Troy glanced from Travers to his father. That was a new wrinkle. But
as a Falcon, Troy wasn’t charged with interrogating, so it made sense he wouldn’t have heard about this way of checking on people.
“What about Kaashif?” Bill asked. “Did you run him through normal channels too?”
“No, I kept him out of Fort Meade. I did my own stuff on him. I was worried that group in Maryland might cross the lines and figure out who’d told me about the kid. I couldn’t have that.” Travers glanced across the table at Little Jack and grinned when the baby shrieked. “I’m not sure they would have found out anything about Kaashif, anyway. He’s a damn black hole. But I’m pretty sure I’m on to something with him just because of that. And because he was mentioned in those two transmissions.”
“What does ‘zip him the TQ Haze’ mean?” Troy asked loudly. He wasn’t going to be ignored this time.
Travers glanced at Bill. “Can we…I mean, am I allowed to—”

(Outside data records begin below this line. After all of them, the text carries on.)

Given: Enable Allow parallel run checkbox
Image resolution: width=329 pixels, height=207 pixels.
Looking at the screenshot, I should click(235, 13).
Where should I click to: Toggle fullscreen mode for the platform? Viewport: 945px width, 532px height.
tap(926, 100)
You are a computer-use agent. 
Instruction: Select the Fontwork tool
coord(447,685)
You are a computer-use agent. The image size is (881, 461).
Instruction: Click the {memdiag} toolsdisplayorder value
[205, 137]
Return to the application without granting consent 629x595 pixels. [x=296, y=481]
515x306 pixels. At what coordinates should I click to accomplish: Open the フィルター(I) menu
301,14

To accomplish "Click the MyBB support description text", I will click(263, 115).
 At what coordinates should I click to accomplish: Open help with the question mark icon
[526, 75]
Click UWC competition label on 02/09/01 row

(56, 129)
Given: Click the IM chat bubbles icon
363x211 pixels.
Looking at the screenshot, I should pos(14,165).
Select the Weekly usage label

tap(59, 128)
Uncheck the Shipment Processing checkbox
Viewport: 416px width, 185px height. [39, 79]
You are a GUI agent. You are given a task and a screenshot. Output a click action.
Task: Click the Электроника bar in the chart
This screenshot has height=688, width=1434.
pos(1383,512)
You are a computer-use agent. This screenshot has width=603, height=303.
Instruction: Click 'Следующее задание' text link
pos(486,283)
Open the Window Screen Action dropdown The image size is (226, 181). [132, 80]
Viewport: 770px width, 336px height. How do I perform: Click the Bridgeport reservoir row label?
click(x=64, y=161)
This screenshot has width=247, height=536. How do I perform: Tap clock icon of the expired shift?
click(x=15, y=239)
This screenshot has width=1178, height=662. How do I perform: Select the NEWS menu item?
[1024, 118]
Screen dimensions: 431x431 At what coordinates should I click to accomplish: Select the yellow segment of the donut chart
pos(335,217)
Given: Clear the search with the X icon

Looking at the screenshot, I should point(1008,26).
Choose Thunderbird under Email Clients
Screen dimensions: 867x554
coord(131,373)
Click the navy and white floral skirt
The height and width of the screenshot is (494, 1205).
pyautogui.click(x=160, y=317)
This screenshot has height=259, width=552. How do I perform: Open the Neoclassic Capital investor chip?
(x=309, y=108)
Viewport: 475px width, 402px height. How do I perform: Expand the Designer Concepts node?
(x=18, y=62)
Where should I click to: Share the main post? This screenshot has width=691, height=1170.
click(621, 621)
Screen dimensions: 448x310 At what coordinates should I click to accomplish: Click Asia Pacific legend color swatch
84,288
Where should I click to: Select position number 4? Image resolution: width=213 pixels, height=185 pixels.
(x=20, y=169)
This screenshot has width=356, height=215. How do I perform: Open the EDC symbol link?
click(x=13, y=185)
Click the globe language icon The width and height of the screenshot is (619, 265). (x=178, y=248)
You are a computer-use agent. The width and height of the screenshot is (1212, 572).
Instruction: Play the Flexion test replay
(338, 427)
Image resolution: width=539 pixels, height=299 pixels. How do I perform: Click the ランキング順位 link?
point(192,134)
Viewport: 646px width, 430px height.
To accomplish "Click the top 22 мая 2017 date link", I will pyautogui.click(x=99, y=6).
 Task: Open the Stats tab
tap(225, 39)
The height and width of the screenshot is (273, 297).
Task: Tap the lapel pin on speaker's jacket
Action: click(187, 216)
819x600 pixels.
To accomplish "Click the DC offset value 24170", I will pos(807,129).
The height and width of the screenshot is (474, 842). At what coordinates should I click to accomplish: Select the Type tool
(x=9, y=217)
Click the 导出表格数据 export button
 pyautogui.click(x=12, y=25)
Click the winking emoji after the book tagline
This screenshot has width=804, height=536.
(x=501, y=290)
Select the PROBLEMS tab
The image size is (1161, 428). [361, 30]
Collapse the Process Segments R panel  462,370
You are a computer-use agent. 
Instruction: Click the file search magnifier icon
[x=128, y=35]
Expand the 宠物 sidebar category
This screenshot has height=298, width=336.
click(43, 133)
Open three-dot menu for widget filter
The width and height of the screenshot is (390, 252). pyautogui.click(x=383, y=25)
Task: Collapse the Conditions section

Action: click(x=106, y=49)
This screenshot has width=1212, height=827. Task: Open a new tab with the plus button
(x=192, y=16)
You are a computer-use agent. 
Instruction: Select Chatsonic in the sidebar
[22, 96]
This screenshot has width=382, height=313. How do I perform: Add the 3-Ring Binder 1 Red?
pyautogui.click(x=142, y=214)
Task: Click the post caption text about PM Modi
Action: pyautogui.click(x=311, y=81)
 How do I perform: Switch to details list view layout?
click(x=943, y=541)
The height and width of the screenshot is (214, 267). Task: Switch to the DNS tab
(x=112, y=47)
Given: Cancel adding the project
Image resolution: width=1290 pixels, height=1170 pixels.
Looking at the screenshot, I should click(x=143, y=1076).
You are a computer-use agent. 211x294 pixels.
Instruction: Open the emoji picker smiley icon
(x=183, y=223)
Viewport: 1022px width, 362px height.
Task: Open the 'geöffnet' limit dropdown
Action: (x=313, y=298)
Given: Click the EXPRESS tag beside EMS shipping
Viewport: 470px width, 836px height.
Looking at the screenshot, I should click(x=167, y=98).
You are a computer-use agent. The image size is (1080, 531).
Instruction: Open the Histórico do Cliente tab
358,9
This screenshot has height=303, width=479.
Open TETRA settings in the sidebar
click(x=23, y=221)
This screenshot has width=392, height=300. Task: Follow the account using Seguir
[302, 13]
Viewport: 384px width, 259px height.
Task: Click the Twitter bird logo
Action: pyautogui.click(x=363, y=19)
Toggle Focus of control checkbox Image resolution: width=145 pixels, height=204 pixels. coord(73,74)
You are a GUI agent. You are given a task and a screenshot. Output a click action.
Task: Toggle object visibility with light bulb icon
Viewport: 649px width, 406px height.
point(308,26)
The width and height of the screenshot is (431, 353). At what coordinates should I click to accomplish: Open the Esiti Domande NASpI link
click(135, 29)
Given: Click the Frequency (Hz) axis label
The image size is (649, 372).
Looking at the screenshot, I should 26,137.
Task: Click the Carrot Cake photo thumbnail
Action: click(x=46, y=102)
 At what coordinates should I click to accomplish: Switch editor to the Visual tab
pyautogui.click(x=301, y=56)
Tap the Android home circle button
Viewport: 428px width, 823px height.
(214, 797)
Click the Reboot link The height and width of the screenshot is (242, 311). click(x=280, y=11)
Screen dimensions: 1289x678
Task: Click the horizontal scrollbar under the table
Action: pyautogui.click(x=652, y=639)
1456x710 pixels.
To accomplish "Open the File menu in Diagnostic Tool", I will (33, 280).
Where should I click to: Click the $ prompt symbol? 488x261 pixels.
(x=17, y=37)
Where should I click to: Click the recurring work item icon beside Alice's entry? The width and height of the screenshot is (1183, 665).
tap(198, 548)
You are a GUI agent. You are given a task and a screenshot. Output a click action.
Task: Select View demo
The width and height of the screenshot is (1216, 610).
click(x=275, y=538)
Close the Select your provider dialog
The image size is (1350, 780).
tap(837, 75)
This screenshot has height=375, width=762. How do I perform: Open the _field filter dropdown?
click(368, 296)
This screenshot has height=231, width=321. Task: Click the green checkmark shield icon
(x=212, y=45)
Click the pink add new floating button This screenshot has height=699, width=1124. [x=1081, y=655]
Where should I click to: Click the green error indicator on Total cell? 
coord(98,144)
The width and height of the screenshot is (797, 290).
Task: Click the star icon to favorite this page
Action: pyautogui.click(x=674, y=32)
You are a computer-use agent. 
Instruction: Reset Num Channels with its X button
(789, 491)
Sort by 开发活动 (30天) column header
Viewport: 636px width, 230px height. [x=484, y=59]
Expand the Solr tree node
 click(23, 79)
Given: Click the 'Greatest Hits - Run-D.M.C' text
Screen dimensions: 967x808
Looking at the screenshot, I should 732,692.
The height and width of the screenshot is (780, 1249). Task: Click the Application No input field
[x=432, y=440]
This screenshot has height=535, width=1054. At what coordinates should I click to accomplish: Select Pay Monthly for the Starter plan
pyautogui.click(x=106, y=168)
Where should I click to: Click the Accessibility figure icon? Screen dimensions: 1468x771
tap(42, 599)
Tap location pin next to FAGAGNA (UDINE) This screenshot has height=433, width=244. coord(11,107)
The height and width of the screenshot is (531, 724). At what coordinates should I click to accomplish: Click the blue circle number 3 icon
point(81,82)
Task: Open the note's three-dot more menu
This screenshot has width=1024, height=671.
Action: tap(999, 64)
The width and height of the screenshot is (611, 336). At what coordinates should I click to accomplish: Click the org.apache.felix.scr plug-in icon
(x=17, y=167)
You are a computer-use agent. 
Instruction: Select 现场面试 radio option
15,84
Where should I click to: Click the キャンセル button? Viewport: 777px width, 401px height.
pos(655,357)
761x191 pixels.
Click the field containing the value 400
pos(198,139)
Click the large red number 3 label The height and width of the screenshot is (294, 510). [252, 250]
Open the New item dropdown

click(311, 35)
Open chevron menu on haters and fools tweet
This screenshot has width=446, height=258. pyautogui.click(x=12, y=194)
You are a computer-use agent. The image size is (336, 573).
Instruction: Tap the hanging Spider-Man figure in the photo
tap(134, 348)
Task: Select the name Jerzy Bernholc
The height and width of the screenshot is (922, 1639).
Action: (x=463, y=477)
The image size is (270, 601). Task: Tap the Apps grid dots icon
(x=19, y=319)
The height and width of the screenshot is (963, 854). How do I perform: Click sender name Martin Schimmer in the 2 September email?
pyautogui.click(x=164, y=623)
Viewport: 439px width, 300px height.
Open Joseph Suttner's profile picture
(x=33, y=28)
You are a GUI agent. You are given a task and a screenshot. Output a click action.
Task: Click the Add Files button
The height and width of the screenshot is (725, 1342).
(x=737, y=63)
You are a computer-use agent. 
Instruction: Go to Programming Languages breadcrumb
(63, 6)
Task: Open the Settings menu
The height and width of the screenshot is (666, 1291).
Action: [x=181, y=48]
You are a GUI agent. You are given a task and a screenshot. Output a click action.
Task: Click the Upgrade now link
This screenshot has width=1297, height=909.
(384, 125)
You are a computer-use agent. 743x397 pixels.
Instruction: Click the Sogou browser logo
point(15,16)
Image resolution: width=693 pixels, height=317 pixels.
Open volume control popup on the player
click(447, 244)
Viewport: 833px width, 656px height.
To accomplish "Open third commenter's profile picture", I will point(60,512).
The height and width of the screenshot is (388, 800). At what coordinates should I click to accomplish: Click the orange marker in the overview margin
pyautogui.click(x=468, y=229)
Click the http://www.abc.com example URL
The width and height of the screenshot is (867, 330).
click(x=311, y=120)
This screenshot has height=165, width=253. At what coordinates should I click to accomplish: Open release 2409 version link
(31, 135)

“It’s a new track-and-trace system we’re using,” Bill explained. “It uses a brand-new technology that relies on a cutting-edge metallic composite that adheres to the stomach and intestine walls when ingested with water. Microscopic shards of the composite are mixed in a turquoise-colored powder that enables the shards to embed, hence the name TQ Haze. Once in place, the shards send out a unique signal based on the DNA of the subject combining with the composite, as long as enough of the shards embed in the target’s internal tissue. So, as long as you have a good DNA sample from the subject, you can track his movements. The app’s a lot like a GPS tracking device. In fact, it uses GPS technology once the shards have adhered to the subject’s body. It matches the sample DNA you’ve inputted in your tracking device to the signal being emitted from the subject. It’s like phone-to-phone except this is device-to-body. The difference with TQ is that even if the subject figured out what was going on, he couldn’t turn off the transmission. The shards signal for about a week before the body breaks them down and flushes most of them out.”
“Who came up with that?” Troy asked.
“I can’t tell you, son. The existence and membership of that group is as sensitive as the existence of Red Cell Seven. What I can tell you is that the president of the United States doesn’t even know about those guys. Only a few of us do.”